▶ _Exercise_:
Give the lines below again exactly, starting with the line that holds "Open the preview zoom scale dropdown arrow" and going on through the line that holds "Focus the search".

---------------

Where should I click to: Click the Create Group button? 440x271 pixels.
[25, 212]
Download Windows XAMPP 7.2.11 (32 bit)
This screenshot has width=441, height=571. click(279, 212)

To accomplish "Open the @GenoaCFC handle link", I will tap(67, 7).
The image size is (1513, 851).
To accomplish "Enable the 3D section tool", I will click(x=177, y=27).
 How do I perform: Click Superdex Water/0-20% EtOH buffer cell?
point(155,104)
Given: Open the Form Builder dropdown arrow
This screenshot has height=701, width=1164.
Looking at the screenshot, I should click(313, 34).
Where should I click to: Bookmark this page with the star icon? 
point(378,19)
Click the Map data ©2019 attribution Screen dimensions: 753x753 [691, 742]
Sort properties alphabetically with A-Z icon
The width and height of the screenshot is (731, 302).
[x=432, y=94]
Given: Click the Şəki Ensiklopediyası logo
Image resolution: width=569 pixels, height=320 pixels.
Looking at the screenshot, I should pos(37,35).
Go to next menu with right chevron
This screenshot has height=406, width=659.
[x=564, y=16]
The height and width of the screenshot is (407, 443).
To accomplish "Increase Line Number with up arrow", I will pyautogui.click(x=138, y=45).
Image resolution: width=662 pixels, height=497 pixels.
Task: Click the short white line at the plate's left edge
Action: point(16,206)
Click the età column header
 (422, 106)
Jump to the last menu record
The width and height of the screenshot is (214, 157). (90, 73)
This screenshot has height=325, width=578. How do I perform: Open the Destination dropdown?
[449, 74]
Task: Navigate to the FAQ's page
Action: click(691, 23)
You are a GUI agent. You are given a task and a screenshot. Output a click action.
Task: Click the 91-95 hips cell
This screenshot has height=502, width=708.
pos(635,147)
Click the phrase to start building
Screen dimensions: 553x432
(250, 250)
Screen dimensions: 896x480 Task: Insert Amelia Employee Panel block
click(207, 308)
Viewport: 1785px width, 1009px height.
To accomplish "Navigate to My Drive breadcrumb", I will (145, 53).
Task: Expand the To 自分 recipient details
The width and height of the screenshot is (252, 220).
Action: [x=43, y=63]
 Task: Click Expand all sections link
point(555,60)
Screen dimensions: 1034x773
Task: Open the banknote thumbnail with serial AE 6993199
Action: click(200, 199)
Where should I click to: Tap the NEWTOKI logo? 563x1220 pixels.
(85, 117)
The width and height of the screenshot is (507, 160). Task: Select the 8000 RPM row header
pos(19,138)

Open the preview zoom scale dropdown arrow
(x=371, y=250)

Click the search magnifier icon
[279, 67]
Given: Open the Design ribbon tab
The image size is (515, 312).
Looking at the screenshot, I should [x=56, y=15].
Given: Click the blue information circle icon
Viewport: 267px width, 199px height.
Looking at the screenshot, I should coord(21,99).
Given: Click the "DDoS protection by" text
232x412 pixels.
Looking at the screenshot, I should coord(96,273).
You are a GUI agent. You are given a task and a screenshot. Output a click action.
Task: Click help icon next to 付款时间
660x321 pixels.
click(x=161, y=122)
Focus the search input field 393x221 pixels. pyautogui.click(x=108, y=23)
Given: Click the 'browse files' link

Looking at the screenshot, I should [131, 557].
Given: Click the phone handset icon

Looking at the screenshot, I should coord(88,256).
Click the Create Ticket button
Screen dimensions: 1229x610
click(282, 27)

---------------

▶ _Answer to this task_:
Open the preview zoom scale dropdown arrow
(x=371, y=250)

Click the search magnifier icon
[279, 67]
Given: Open the Design ribbon tab
The image size is (515, 312).
Looking at the screenshot, I should [x=56, y=15].
Given: Click the blue information circle icon
Viewport: 267px width, 199px height.
Looking at the screenshot, I should coord(21,99).
Given: Click the "DDoS protection by" text
232x412 pixels.
Looking at the screenshot, I should coord(96,273).
You are a GUI agent. You are given a task and a screenshot. Output a click action.
Task: Click help icon next to 付款时间
660x321 pixels.
click(x=161, y=122)
Focus the search input field 393x221 pixels. pyautogui.click(x=108, y=23)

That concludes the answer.